[Collected data]
•••••

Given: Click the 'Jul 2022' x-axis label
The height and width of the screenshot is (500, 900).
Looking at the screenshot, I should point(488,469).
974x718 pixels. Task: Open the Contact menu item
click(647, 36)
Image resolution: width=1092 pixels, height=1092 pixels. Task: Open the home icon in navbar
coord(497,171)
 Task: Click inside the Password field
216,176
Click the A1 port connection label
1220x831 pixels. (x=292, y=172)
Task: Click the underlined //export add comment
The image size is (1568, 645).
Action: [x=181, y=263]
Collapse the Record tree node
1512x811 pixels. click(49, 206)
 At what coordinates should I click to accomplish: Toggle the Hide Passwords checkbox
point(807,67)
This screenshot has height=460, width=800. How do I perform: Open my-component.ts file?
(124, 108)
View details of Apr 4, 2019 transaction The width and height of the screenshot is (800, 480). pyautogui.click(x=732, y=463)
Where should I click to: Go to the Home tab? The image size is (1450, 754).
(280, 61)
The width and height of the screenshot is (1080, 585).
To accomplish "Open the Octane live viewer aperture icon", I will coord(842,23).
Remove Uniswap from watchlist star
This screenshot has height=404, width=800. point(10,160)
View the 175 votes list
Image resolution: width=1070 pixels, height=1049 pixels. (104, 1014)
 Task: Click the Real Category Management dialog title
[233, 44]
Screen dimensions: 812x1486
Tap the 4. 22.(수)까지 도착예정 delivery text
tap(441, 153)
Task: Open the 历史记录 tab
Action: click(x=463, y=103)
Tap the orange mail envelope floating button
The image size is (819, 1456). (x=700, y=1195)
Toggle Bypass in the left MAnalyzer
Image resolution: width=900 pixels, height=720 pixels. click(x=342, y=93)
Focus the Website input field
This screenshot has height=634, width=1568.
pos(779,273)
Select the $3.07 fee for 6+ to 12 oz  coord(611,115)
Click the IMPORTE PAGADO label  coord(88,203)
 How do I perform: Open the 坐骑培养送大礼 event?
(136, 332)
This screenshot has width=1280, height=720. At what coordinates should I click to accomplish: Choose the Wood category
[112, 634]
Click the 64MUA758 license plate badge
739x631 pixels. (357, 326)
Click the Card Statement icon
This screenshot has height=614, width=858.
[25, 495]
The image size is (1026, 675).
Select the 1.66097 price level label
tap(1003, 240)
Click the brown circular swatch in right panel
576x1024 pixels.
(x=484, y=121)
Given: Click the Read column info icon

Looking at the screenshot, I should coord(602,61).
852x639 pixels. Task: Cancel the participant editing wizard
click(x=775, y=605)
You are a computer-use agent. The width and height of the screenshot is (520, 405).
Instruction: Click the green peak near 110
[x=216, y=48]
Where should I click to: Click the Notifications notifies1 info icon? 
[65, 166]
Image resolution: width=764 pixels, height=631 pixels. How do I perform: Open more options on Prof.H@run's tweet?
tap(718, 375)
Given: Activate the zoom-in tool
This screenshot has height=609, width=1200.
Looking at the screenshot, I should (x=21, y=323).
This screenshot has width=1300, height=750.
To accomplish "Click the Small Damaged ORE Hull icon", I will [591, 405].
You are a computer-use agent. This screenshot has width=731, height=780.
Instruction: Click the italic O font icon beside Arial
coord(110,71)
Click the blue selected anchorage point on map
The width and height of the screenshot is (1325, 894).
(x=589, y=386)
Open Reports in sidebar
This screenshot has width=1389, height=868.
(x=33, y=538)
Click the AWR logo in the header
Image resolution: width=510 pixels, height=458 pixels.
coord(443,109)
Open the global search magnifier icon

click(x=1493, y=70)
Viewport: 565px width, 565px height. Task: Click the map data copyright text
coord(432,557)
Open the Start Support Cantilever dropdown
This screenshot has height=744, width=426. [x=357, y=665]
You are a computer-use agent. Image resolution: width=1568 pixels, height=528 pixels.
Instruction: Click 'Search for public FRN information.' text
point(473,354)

•••••

Could you retype exactly the lines above, starting at the line that contains "974x718 pixels. Task: Open" and ending at the line that contains "Select the $3.07", and nothing more?

974x718 pixels. Task: Open the Contact menu item
click(647, 36)
Image resolution: width=1092 pixels, height=1092 pixels. Task: Open the home icon in navbar
coord(497,171)
 Task: Click inside the Password field
216,176
Click the A1 port connection label
1220x831 pixels. (x=292, y=172)
Task: Click the underlined //export add comment
The image size is (1568, 645).
Action: [x=181, y=263]
Collapse the Record tree node
1512x811 pixels. click(49, 206)
 At what coordinates should I click to accomplish: Toggle the Hide Passwords checkbox
point(807,67)
This screenshot has height=460, width=800. How do I perform: Open my-component.ts file?
(124, 108)
View details of Apr 4, 2019 transaction The width and height of the screenshot is (800, 480). pyautogui.click(x=732, y=463)
Where should I click to: Go to the Home tab? The image size is (1450, 754).
(280, 61)
The width and height of the screenshot is (1080, 585).
To accomplish "Open the Octane live viewer aperture icon", I will coord(842,23).
Remove Uniswap from watchlist star
This screenshot has height=404, width=800. point(10,160)
View the 175 votes list
Image resolution: width=1070 pixels, height=1049 pixels. (104, 1014)
 Task: Click the Real Category Management dialog title
[233, 44]
Screen dimensions: 812x1486
Tap the 4. 22.(수)까지 도착예정 delivery text
tap(441, 153)
Task: Open the 历史记录 tab
Action: click(x=463, y=103)
Tap the orange mail envelope floating button
The image size is (819, 1456). (x=700, y=1195)
Toggle Bypass in the left MAnalyzer
Image resolution: width=900 pixels, height=720 pixels. click(x=342, y=93)
Focus the Website input field
This screenshot has height=634, width=1568.
pos(779,273)
Select the $3.07 fee for 6+ to 12 oz  coord(611,115)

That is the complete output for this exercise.